FTC Issues Highly Anticipated Report on Follow-On Biologics; Report Concludes that Special Legislative Exclusivity Incentives are Largely Unwarranted for Innovators and Generics
June 10, 2009By Kurt R. Karst –
On June 10th, the Federal Trade Commission (“FTC”) announced the release of its highly anticipated report on Follow-On Biologics (“FOBs”). The 120-page report, titled “Emerging Health Care Issues: Follow-On Biologic Drug Competition” is the product of an FTC Roundtable held in November 2008 (see our previous post here) and public comment on competitive issues involving FOBs. The report comes at a time when Congress is poised to consider FOB legislation (see our previous posts here and here) with varying periods of market exclusivity and patent resolution processes. (Another FOB bill is expected soon from Senator Ted Kennedy (D-MA).) Earlier this week, Representative Henry Waxman (D-CA), who is the sponsor of one FOB bill, sent a letter to President Obama praising the President for his support of FOBs in the FY 2010 Budget, and urging him “to consider what steps can be taken under current law to prepare and even begin to approve safe and effective generic biologics, in advance of legislation.” On June 11th, the Subcommittee on Health of the House Energy and Commerce Committee will hold a hearing on FOB competition issues that will specifically focus on the FTC report.
Below are some of the general conclusions taken from the FTC report.
1. Competition Between a Biologic Drug and an FOB is Much More Likely to Resemble Brand-to-Brand Competition than the Dynamics of Brand-Generic Competition under Hatch-Waxman.
The substantial costs to obtain FDA approval, plus the substantial fixed costs to develop manufacturing capacity, will likely limit the number of competitors that undertake entry with FOB products.
Given these high entry costs, FOB entrants are likely to be large companies with substantial resources, and it is likely that only two to three FOB entrants will seek approval to compete with a particular pioneer biologic drug.
The lack of automatic substitution between an FOB product and a pioneer biologic drug will slow the rate at which an FOB product can acquire market share and thereby increase its revenues.
An FOB drug also may have difficulty gaining market share due to concerns about safety and efficacy differences between a pioneer biologic drug and the competing FOB.
The specialty pharmaceutical characteristics of FOBs also are likely to constrain the ability of an FOB entrant to obtain market share.
Biologic drugs currently are not reimbursed pursuant to strategies that payors often use to incentivize the use of lower-priced drugs; this, too, may limit market share acquisition by FOBs.

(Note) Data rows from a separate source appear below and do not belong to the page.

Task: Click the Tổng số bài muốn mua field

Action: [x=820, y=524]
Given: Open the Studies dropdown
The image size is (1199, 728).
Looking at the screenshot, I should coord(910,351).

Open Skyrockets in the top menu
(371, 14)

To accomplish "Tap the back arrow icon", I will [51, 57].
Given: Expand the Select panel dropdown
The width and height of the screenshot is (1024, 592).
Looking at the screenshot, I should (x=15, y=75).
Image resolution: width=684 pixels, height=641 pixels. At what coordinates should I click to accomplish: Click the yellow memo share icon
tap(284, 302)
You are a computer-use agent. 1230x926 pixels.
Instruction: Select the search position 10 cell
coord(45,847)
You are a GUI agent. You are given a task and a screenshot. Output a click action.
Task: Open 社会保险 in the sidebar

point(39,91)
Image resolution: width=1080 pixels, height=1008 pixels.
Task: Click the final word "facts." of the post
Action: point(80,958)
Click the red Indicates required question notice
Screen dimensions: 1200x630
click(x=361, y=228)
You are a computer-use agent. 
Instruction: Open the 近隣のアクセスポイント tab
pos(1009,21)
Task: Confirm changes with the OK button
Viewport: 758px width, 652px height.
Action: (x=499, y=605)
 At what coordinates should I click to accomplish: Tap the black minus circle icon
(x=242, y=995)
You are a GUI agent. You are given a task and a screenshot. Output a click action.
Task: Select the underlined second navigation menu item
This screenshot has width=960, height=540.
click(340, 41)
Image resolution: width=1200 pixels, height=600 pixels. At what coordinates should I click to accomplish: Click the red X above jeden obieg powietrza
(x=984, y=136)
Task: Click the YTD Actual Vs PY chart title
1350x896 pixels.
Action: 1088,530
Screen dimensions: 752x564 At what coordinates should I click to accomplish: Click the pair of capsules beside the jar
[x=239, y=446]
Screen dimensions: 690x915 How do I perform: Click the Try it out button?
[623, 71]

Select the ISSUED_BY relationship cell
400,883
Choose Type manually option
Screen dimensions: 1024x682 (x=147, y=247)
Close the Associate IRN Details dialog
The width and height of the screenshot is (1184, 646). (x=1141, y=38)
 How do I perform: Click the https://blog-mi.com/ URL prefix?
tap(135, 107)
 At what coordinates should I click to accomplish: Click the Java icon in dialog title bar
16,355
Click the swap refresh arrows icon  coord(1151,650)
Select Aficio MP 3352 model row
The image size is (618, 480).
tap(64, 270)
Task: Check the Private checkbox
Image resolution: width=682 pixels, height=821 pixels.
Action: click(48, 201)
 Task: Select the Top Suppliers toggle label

As a result of these factors, FOB competition against a pioneer biologic drug is likely to develop as follows: FOB entry is likely in biologic drug markets of greater than $250 million. Only two or three FOB manufacturers are likely to attempt entry for a given pioneer drug product. These FOB entrants are unlikely to introduce their FOB products at price discounts any larger than between 10 and 30 percent of the pioneer products’ price. Although not as steep a discount as small-molecule generic drugs, a 10 to 30 percent discount on a $48,000 drug product represents substantial consumer savings. Pioneer manufacturers are expected to respond and offer competitive discounts to maintain market share. This price competition is likely to lead to an expanded market and greater consumer access. Nonetheless, the lack of automatic substitution will slow significant market share acquisition by FOB products. As a result, pioneer manufacturers are likely to retain 70 to 90 percent of their market share and, therefore, will likely continue to reap substantial profits years after entry by FOB drugs.
2. Existing Incentives that Support Brand-to-Brand Competition Among Biologic Drugs – Patent Protection and Market-Based Pricing – Are Likely to be Sufficient to Support FOB Competition and Biologic Innovation.
A Twelve- to Fourteen-Year Exclusivity Period is Unnecessary to Promote Innovation by Pioneer Biologic Drug Manufacturers.
Special Procedures to Resolve Patent Issues Between Pioneer and FOB Drug Manufacturers Prior to FDA Approval Are Unnecessary and They Could Undermine Patent Incentives and Harm Consumers.
FOB Drug Manufacturers Are Unlikely to Need Additional Incentives to Develop Interchangeable FOB Products.